Una volta in possesso di alcuni feedback da parte del consumatore indiano, diventa più semplice stabilire le linee guida per l’ingresso del prodotto in India: la ricerca di un distributore a livello nazionale, la ricerca di un partner per aprire una succursale in India, la vendita di nicchia (ristoranti, catene alberghiere in casi di prodotti agroalimentari di alta qualità).
Quello che spaventa/preoccupa maggiormente l’imprenditore italiano è il fatto che i tempi indiani siano, a volte, troppo lunghi se paragonati ad altri Paesi.
Probabilmente è vero ma in India bisogna abituarsi ed adeguarsi al fatto che con l’impazienza non si conclude molto.
La mia idea di svolgere una funzione consulenziale di raccordo tra l’azienda italiana ed il mercato indiano nasce proprio dalla constatazione che in tutti questi step l’imprenditore italiano non può sempre essere presente in India e, d’altra parte, è importante il confronto con il businessman indiano. Ha, quindi, bisogno di qualcuno che possa rappresentarlo e mantenere vivo l’interesse della controparte.

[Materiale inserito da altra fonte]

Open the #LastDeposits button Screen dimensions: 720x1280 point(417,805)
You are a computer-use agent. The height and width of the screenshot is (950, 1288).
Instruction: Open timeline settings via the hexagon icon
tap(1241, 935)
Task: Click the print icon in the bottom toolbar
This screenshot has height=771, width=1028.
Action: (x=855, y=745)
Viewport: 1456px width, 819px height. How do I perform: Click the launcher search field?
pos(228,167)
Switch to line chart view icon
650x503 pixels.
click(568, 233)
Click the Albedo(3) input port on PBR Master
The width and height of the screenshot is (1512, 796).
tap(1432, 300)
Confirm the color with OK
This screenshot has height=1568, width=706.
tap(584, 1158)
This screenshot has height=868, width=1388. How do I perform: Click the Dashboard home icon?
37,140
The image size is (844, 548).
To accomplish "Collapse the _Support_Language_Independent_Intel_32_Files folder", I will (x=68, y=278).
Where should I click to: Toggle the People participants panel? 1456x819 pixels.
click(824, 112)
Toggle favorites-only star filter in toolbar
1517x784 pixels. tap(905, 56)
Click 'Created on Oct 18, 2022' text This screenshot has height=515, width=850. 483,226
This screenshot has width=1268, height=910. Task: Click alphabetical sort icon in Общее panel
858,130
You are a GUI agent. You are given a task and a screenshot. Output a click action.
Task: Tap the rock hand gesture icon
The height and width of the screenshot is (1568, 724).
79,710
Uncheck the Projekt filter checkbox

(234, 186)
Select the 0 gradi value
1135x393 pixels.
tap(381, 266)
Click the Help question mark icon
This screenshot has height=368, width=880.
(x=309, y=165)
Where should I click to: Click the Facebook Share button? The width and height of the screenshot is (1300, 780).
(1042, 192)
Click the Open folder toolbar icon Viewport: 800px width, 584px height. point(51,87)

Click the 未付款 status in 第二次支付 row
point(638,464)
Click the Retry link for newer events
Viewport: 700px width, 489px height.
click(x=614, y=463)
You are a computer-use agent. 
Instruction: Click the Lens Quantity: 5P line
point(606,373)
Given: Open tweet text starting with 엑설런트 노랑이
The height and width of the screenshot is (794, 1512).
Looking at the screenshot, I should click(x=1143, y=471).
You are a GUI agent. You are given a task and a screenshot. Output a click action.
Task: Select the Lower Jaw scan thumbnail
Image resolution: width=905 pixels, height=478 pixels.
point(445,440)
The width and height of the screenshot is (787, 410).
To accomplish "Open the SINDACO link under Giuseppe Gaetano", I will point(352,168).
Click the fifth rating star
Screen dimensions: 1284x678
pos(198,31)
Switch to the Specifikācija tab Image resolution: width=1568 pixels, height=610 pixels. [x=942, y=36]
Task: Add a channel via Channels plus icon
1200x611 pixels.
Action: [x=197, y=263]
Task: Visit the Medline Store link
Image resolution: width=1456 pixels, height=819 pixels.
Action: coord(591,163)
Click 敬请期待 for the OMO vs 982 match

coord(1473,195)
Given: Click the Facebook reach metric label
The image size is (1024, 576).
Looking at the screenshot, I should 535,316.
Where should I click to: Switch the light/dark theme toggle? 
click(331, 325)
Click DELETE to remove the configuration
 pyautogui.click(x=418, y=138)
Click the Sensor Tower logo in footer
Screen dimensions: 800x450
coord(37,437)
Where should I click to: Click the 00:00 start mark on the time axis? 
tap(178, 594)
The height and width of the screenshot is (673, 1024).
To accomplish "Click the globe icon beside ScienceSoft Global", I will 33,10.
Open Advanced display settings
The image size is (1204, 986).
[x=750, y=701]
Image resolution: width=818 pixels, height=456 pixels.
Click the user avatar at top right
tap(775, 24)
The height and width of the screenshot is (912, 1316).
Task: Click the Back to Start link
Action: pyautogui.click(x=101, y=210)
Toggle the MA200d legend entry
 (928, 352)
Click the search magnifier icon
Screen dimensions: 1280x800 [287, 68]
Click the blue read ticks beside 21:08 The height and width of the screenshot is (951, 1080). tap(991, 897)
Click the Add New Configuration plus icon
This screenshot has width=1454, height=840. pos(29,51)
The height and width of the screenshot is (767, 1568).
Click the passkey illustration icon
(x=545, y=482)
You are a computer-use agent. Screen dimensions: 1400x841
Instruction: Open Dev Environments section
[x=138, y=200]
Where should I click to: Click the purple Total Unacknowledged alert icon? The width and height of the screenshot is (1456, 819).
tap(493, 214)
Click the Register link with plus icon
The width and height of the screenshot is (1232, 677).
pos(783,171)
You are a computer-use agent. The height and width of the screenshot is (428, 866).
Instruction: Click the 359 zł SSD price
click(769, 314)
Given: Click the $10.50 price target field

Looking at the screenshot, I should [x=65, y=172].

Investimento minimo per iniziare a vendere in India: può darci una idea?

Non riuscirei a dare indicazioni in merito. Dipende sicuramente da molti fattori. Quello che mi sento di dire è che oltre al prodotto, l’azienda deve possedere un’adeguata capacità di investimento in infrastrutture ed in logistica ed adeguati mezzi finanziari.


Che errori non commettere?

Sottovalutare le potenzialità di questo Paese, subendo l’influsso dei più tipici stereotipi. Sottovalutare l’importanza di un’adeguata – e non improvvisata - strategia di marketing e degli input locali. Fin dalla fase di pianificazione dell’intervento (che deve essere curata in maniera oserei dire maniacale, per evitare l’insorgenza di criticità che potrebbero ostacolare il proseguimento del processo), è necessario valutare l’investimento che si vuole intraprendere alla luce della prospettiva Indiana, leggendo e comprendendo i segnali che provengono da questo mercato.

Per esempio, un errore molto comune è quello di pensare che la partecipazione ad un evento fieristico, con il conseguente scambio di biglietti da visita, possa portare a qualcosa di concreto nell’immediato. Senza pensare che per il businessman indiano, il “faccia a faccia” rappresenta solo il primo passo di una conoscenza che verrà approfondita nel corso del tempo e che, solo se soddisfacente, porterà ad una valutazione rispetto alla migliore strategia di ingresso nel mercato. In poche parole, la creazione ed il consolidamento di una relazione fondata sulla fiducia reciproca che sicuramente esige un maggiore tempo ma che, altrettanto sicuramente, sarà più salda e meno soggetta alle tante variabili che permeano una relazione d'affari.